[Working data]
=== Begin Enclosure ===
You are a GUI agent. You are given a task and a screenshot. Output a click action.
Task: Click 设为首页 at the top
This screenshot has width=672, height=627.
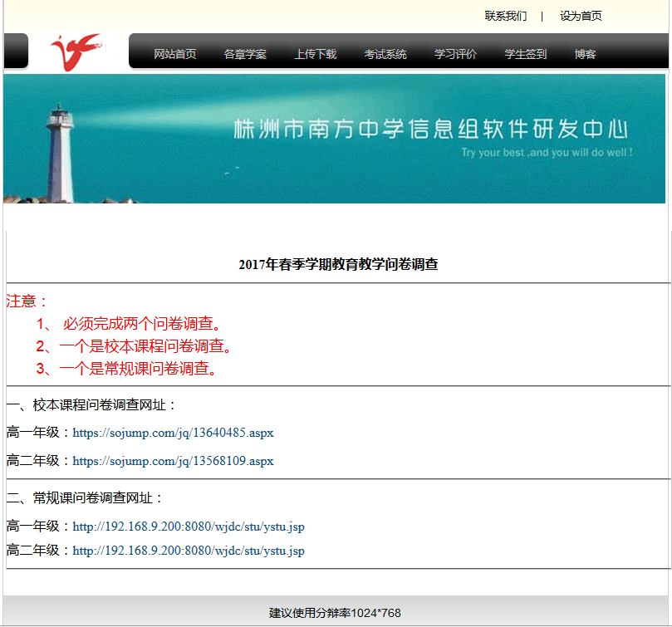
=== End Enclosure ===
=== Begin Enclosure ===
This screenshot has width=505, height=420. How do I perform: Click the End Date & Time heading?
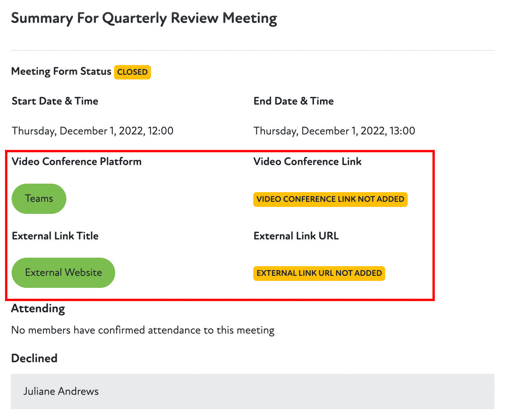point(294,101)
=== End Enclosure ===
=== Begin Enclosure ===
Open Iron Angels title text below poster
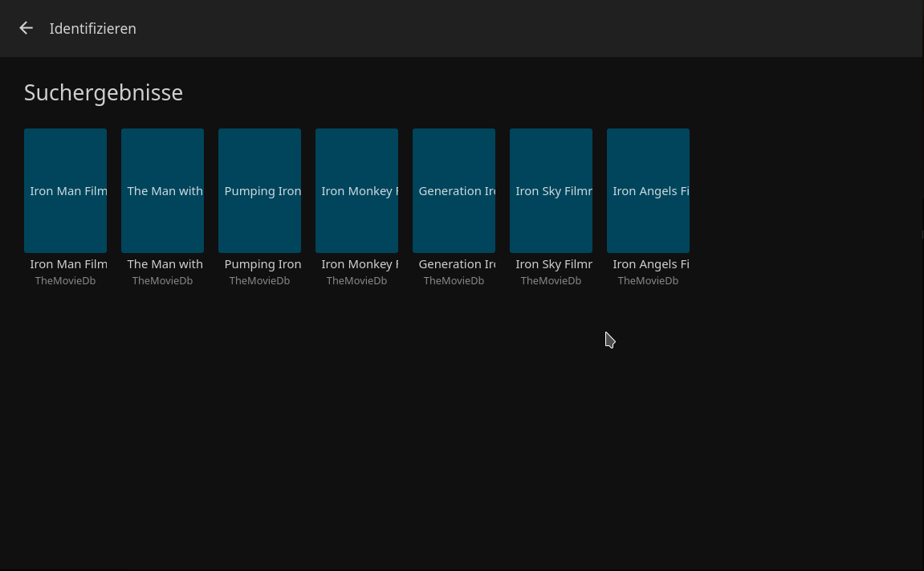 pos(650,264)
=== End Enclosure ===
[What to produce] Please reproduce the lines from the line with "You are a GUI" to the line with "This screenshot has width=672, height=627.", both ends included, exactly as they appear above.

[Output]
You are a GUI agent. You are given a task and a screenshot. Output a click action.
Task: Click 设为首页 at the top
This screenshot has width=672, height=627.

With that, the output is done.